2015.09.12

“アジア・マネー” がリーガの移籍市場を席捲…バルサ&レアルの独占体制を崩す

アトレティコ・マドリード バレンシア
移籍市場を席捲したアトレティコ・マドリード(左)とバレンシア(右) [写真]=Getty images

 今夏、リーガ・エスパニョーラ1部の20チームは補強に合計5億7000万ユーロ(約773億円)を費やし、ひと夏での同リーグ史上最高額を記録した。例年のスペイン移籍市場ではバルセロナとレアル・マドリードが大金をつぎ込んで主役を演じていたが、今夏は“アジア・マネー”が注目を集めた。

 スペインメディア『Besoccer』によると、今夏の移籍市場でもっとも補強費を使ったスペインのクラブが、史上初めてバルセロナとレアル・マドリード以外だったという。

 スペインの2大ビッグクラブとして知られるバルセロナとレアル・マドリードは、毎シーズンのように大型補強を行ってきた。2013年夏にはバルセロナがブラジル代表FWネイマール、レアル・マドリードがウェールズ代表MFギャレス・ベイルを獲得。2014年夏にはバルセロナがウルグアイ代表FWルイス・スアレス、レアル・マドリードがコロンビア代表MFハメス・ロドリゲスらをチームに加え、強力なスカッドを作り上げてきた。

 しかし、今夏の移籍市場ではFIFA(国際サッカー連盟)から補強禁止(選手登録禁止)処分を受けているバルセロナが大型補強を行わず、アトレティコ・マドリードからトルコ代表MFアルダ・トゥラン、セビージャからスペイン代表MFアレイクス・ビダルを獲得するにとどまった。両選手の獲得に費やした金額は5100万ユーロ(約69億5000万円)で、リーグ全体では4番目。1億5700万ユーロ(約216億円)を使った昨夏の3分の1程度の金額になっている。

 レアル・マドリードはフロレンティーノ・ペレス会長体制下で5番目に高額な8600万ユーロ(約117億1000万円)を補強費として投入。クロアチア代表MFマテオ・コヴァチッチやブラジル代表DFダニーロらをチームに加えたが、マンチェスター・Uのスペイン代表GKダビド・デ・ヘアの獲得が不成立に終わったため、トップに立つことはなかった。

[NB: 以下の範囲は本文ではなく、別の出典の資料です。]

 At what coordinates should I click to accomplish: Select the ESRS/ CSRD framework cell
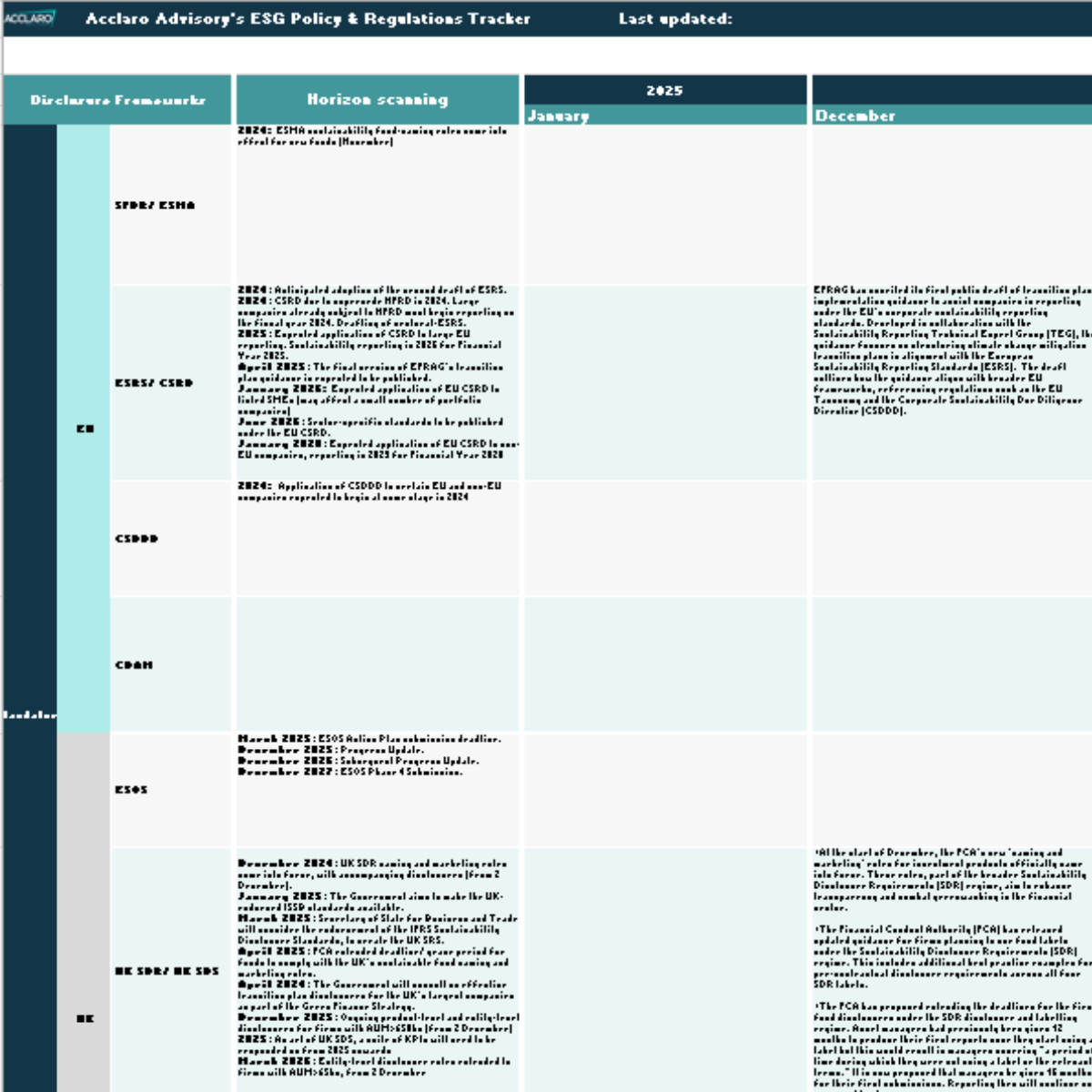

 両クラブに代わり、史上初めてスペインのトップに立ったのはアトレティコ・マドリード。ビッグネームこそ多くなかったが、コロンビア代表FWジャクソン・マルティネスやアルゼンチン人FWルシアーノ・ビエット、ベルギー代表MFヤニック・フェレイラ・カラスコなど多くの実力者をチームに加え、その補強費用は1億4000万ユーロ(約190億4000万円)に上った。

 また、バレンシアもバルセロナとレアル・マドリードを上回る9900万ユーロ(約134億8000万円)を投入し、チュニジア代表DFアイメン・アブデヌールらを獲得。アトレティコ・マドリードに次ぐ2位に食い込んだ。

 多額な補強費を使い、バルセロナとレアル・マドリードを上回った両チームにはある共通点があった。

 バレンシアは昨年10月にシンガポールの実業家ピーター・リム氏がクラブを買収。総資産24億ドル(約2896億円)と伝えられている同氏は、莫大な資金を用いて多額の負債を抱えていたクラブを立て直した。

 また、アトレティコ・マドリードも同年10月に中国不動産大手ワンダ・グループ会長である王建林(ワン・ジエンリン)氏が資本参加を表明。総資産は130億ドル(約1兆3650億円)と見られ、世界長者番付で82位にランクインする大物が経営陣に加わり、大きな後ろ盾を手にする形となった。

 スペインの移籍市場は長らくバルセロナとレアル・マドリードに支配されていたが、今夏に勢力図が大きく変動した。その背景には、急速に発展を遂げる“アジア・マネー”の力が影響していたようだ。